Un Heredero por Contrato
Elías Vázquez ha diseñado su vida como diseña sus edificios: líneas rectas, silencio absoluto y control total.
A sus 42 años, este arquitecto de éxito tiene una obsesión: no desaparecer sin dejar rastro. Incapaz de sostener una relación emocional real, decide comprar lo único que le falta: un heredero. Para ello redacta un contrato blindado, paga una cifra obscena y elige a la candidata perfecta por sus métricas genéticas, no por su historia.
Mara Durán es un error de cálculo en los planos de Elías.
A los 27 años, Mara no busca un futuro, solo sobrevivir al presente. Acepta alquilar su vientre para saldar una deuda que la ahoga, convencida de que podrá mantener la distancia. Pero cuando el contrato exige que se mude al ático minimalista de Elías para una "supervisión constante", la teoría choca contra la biología.
Mara trae ruido, desorden y olor a comida barata a un santuario de hormigón y cristal.
Lo que empieza como una transacción fría se convierte en una convivencia asfixiante donde el dinero no puede comprar la asepsia emocional.
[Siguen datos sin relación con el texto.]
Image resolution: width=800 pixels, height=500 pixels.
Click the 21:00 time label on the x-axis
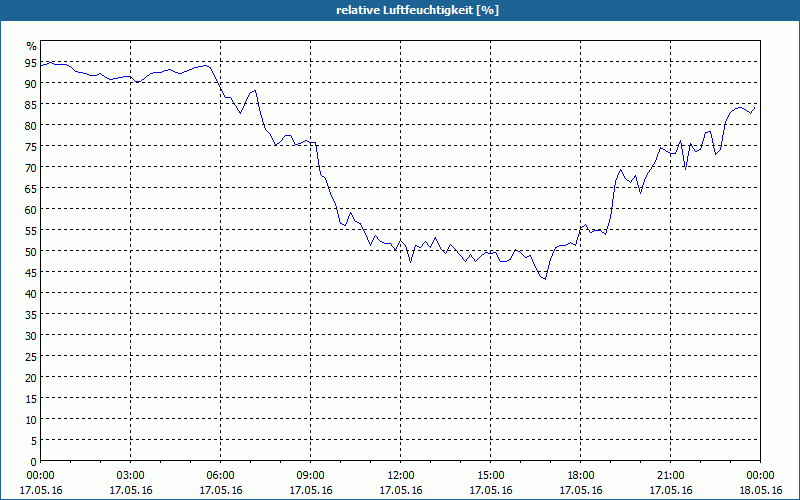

A medida que el embarazo avanza, la barrera entre "empleador" y "empleada" se disuelve entre náuseas, visitas al médico y miedos compartidos.
En Cuerpo extraño, el verdadero intruso no es el bebé que crece en el vientre de Mara, sino la intimidad que nace, inevitable y sucia, entre dos personas que solo querían firmar un papel y mirar para otro lado.